Canadian Prime Minister Justin Trudeau's government yesterday committed 600 troops and $350 million over three years to United Nations peacekeeping operations around the world.
Touted by the Liberal administration as a recommitment to multilateralism, the move also positions Canada to make a stronger bid for a rotating seat on the UN Security Council.
Ottawa's "commitment to increase Canadian participation in UN peace operations and supporting its mediation efforts, preventing conflicts, and engaging in post-conflict reconstruction" will give Canada "a stronger voice on the world stage," foreign affairs minister Stephane Dion told a news conference.
The announcement comes ahead of a major peacekeeping conference in London in two weeks. In order to attend, countries must make a tangible peacekeeping pledge.

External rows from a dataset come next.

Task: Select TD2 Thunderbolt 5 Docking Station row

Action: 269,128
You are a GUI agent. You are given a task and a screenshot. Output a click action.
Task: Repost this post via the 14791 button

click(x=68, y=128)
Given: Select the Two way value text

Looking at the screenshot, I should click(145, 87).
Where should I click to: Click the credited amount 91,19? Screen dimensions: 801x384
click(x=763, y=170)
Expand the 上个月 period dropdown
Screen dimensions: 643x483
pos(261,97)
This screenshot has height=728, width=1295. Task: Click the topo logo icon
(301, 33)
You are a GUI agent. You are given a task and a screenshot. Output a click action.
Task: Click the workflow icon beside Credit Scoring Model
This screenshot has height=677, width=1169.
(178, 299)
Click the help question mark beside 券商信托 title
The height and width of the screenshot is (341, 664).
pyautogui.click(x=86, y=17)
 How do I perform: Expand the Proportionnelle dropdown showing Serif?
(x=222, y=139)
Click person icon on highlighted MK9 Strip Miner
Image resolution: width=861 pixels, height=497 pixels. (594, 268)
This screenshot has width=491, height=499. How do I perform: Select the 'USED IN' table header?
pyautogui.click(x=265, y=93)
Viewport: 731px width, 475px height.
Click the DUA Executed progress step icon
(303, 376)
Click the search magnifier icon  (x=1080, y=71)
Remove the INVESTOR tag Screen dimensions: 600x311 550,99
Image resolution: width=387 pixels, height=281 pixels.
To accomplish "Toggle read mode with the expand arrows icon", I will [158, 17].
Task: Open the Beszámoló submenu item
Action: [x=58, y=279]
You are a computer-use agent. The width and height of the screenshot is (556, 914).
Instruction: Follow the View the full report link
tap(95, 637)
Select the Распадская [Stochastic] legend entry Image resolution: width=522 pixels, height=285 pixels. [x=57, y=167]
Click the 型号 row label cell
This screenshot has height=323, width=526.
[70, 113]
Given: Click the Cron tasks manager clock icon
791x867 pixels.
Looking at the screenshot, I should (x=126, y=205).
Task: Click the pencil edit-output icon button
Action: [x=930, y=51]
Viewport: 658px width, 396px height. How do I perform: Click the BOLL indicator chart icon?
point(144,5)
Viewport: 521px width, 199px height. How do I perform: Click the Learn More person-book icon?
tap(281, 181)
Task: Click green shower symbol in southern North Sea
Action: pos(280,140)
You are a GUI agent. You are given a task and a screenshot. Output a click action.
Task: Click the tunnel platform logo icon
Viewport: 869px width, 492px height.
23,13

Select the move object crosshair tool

There has been no decision as to where the military personnel will be deployed, defence minister Harjit Sajjan said. The specific mission or missions will be identified when Trudeau goes to the UN General Assembly next month.
Whereas his Conservative predecessor Stephen Harper sought distance from the UN, Trudeau has signaled that Canada now intends to play an increased role beyond its borders through the global body.
Trudeau also announced in February, when he hosted UN Secretary-General Ban Ki-moon in Ottawa, that Canada would seek a seat on the Security Council, hoping to erase the humiliation of its first failed bid in 2010 under the previous Tory administration.
Speaking separately Friday with reporters, he said the 600 troops and nearly half a billion dollar contribution was only the "first part" of Canada's re-engagement with the United Nations.
"It's recognition of the fact that Canada has a duty to be engaged and to be a positive player in the world in the coming years," Trudeau said.
Big rise in peacekeepers
According to government figures, 31 Canadian soldiers were deployed this year on UN peacekeeping missions in Haiti, the Jerusalem region, South Sudan, Cyprus, the Democratic Republic of Congo and South Korea, down from a reported peak of 3,000 in 1993.
"This will have a big impact," UN spokesman Stephane Dujarric said about the new deployment.
"We have no doubt the Canadian armed forces can help us bolster our capabilities across the globe."
In a statement Friday, the government said the Canadian deployment would tackle "multifaceted conflicts, requiring political, security, development and humanitarian responses brought together under the broad umbrella of 'peace operations.'"
Funding would go to protect displaced persons, refugees, women and children, as well as to support "early warning, conflict prevention, dialogue, mediation and peace-building, and the empowerment of women in decision-making for peace and security."
The 600 personnel will include ground troops and commanders, with engineering and medical expertise and military and police training. Military transport aircraft will also be deployed.
Trudeau has said French speakers in the Canadian military are in demand in hotspots in some former French or Belgian colonies, including Haiti and the Central African Republic.
Sajjan recently returned from a five-country scouting mission in Africa, providing a hint of possible countries in which Canada may deploy troops.
International development minister Marie-Claude Bibeau also visited Colombia earlier this year, opening the door to Canada playing a role in an upcoming ceasefire observer mission following a truce between the government and rebel forces.